Seraphina beberapa kali mendekatkan wajah ke arah Rion saat bertanya soal materi, meski sebenarnya ia tahu jawabannya.

“Rion, yang ini bagaimana cara merapalnya?” tanya Seraphina manja, menunjuk buku sihir yang terbuka.

“Begini.” Rion dengan tenang menjelaskan tanpa curiga.

Elysia mulai menggigit ujung pena. “Aneh... biasanya dia dingin, tapi sekarang malah menjelaskan dengan sabar begitu...”

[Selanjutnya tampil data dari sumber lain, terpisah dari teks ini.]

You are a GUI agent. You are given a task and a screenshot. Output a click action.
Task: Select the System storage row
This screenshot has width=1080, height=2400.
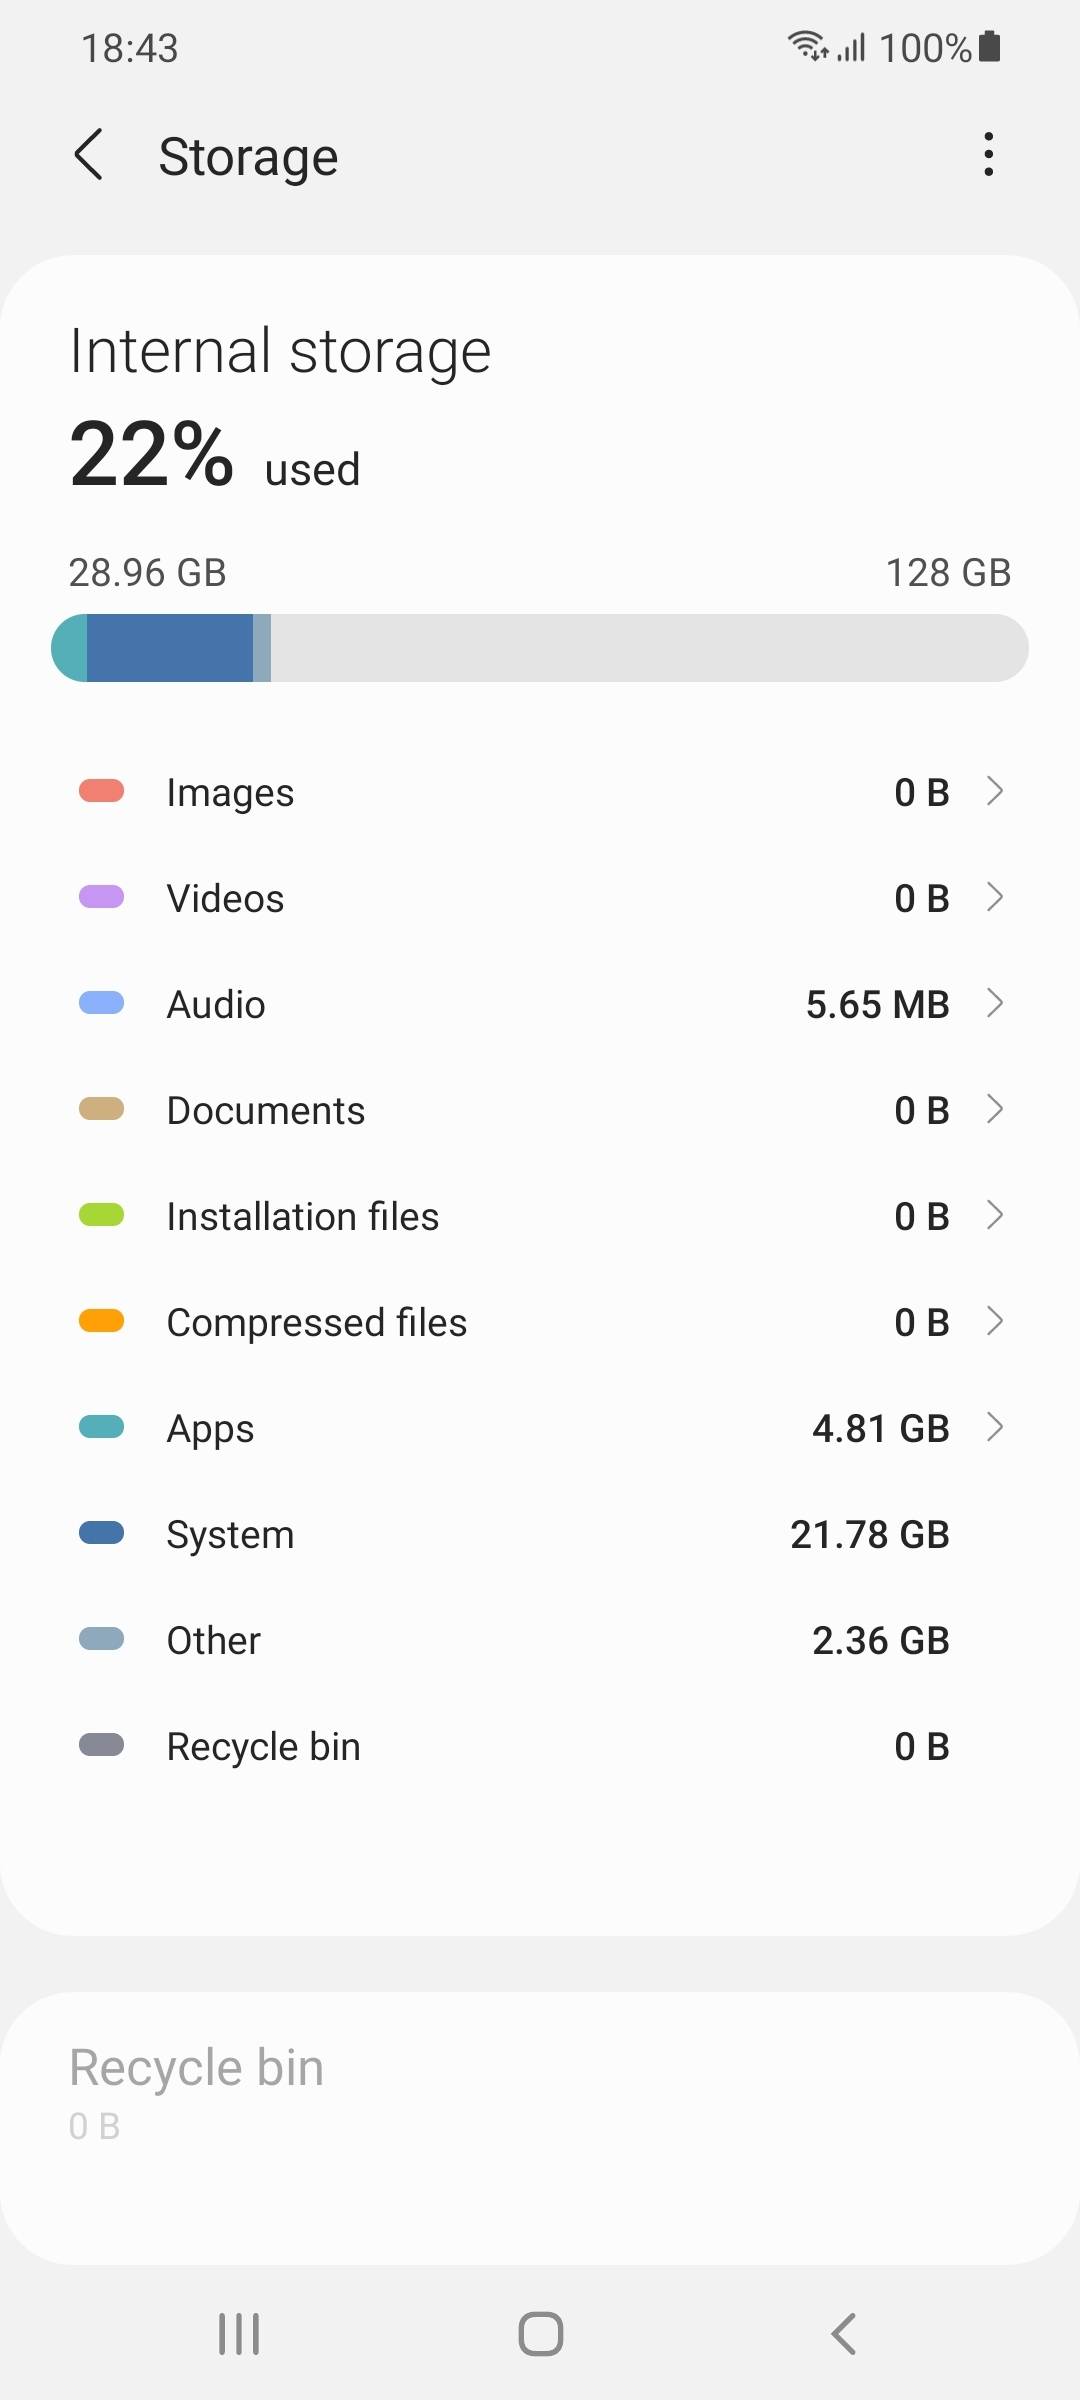[x=540, y=1534]
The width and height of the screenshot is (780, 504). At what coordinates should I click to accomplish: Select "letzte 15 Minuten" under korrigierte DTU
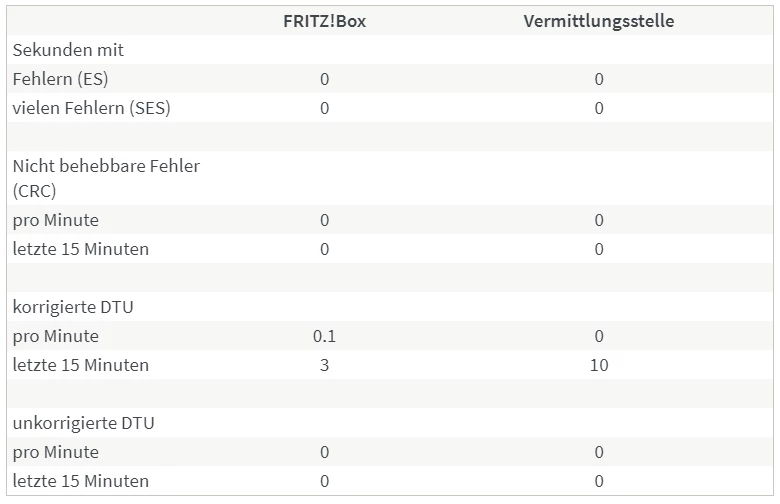[x=81, y=365]
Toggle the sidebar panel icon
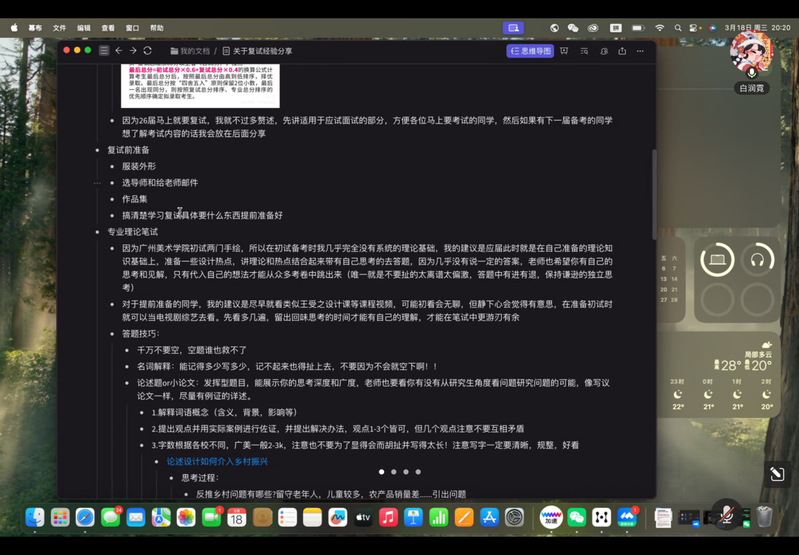This screenshot has height=555, width=799. [x=104, y=50]
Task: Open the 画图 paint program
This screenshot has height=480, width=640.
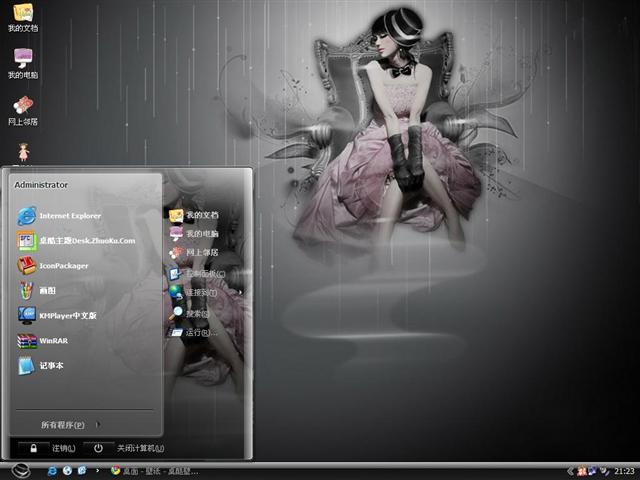Action: [48, 291]
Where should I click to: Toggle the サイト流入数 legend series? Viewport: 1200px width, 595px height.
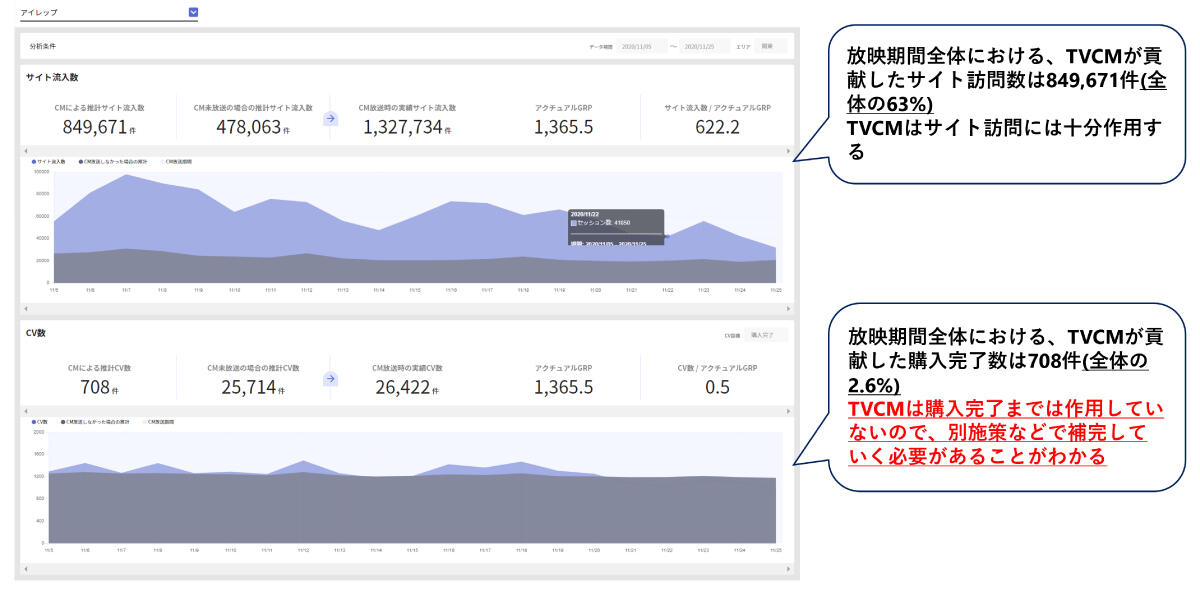click(x=50, y=161)
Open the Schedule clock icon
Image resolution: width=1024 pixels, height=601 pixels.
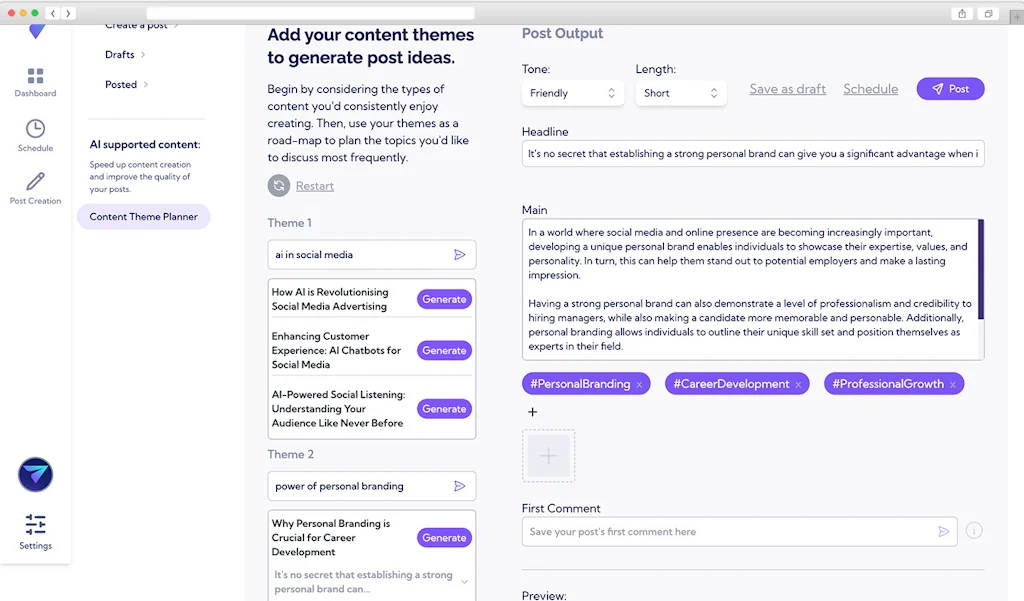tap(35, 129)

Saat istirahat, Elysia langsung berdiri dan menghampiri bangku mereka.

“Rion, ayo makan siang bersamaku. Aku buatkan bekal spesial hari ini,” ajaknya sambil tersenyum menahan tekanan batin.

Namun sebelum Rion menjawab, Seraphina menimpali, “Maaf Elysia, tapi aku sudah lebih dulu mengajak Rion keliling akademi. Sebagai murid baru, aku butuh pemandu.”

Keduanya tersenyum… tapi hawa dingin di antara mereka terasa membekukan.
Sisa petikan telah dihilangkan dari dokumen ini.